Improving classification of mature microRNA by solving class imbalance problem
Author(s) -
Ying Wang,
Xiaoye Li,
Bairui Tao
Publication year - 2016
Publication title -
scientific reports
Language(s) - English
Resource type - Journals
SCImago Journal Rank - 1.24
H-Index - 213
ISSN - 2045-2322
DOI - 10.1038/srep25941
Subject(s) - support vector machine , computer science , classifier (uml) , artificial intelligence , adaboost , machine learning , microrna , multiclass classification , pattern recognition (psychology) , random subspace method , ensemble learning , data mining , gene , biology , genetics
MicroRNAs (miRNAs) are ~20–25 nucleotides non-coding RNAs, which regulated gene expression in the post-transcriptional level.
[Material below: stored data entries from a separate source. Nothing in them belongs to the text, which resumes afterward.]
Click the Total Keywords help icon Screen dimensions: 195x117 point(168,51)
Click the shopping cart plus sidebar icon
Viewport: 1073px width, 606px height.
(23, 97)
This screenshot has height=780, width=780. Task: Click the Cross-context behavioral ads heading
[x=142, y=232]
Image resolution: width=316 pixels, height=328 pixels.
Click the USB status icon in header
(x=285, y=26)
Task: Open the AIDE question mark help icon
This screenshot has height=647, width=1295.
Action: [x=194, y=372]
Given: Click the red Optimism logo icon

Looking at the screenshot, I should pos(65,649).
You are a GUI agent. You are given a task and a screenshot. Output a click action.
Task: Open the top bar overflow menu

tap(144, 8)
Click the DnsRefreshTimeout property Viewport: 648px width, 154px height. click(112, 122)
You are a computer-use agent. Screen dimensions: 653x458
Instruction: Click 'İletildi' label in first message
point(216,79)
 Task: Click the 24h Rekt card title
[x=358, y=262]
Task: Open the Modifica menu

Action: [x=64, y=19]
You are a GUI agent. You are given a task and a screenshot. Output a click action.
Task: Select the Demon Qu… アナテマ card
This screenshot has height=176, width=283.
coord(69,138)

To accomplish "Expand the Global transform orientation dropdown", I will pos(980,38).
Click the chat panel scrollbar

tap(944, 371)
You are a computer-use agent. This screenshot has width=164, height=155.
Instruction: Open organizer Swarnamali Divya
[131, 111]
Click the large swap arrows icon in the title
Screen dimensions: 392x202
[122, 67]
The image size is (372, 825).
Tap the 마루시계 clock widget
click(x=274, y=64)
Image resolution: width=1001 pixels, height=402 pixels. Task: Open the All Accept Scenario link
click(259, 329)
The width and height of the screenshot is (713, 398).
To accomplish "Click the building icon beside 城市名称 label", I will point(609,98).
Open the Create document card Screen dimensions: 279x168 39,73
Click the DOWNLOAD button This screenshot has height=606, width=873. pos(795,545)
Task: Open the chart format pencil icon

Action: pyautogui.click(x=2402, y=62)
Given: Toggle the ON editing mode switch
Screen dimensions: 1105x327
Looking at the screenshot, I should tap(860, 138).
The accurate rate of identifying the start sit of mature miRNA from a given pre-miRNA remains lower. It is noting that the mature miRNA prediction is a class-imbalanced problem which also leads to the unsatisfactory performance of these methods. We improved the prediction accuracy of classifier using balanced datasets and presented MatFind which is used for identifying 5′ mature miRNAs candidates from their pre-miRNA based on ensemble SVM classifiers with idea of adaboost. Firstly, the balanced-dataset was extract based on K-nearest neighbor algorithm. Secondly, the multiple SVM classifiers were trained in orderly using the balance datasets base on represented features. At last, all SVM classifiers were combined together to form the ensemble classifier. Our results on independent testing dataset show that the proposed method is more efficient than one without treating class imbalance problem. Moreover, MatFind achieves much higher classification accuracy than other three approaches. The ensemble SVM classifiers and balanced-datasets can solve the class-imbalanced problem, as well as improve performance of classifier for mature miRNA identification. MatFind is an accurate and fast method for 5′ mature miRNA identification.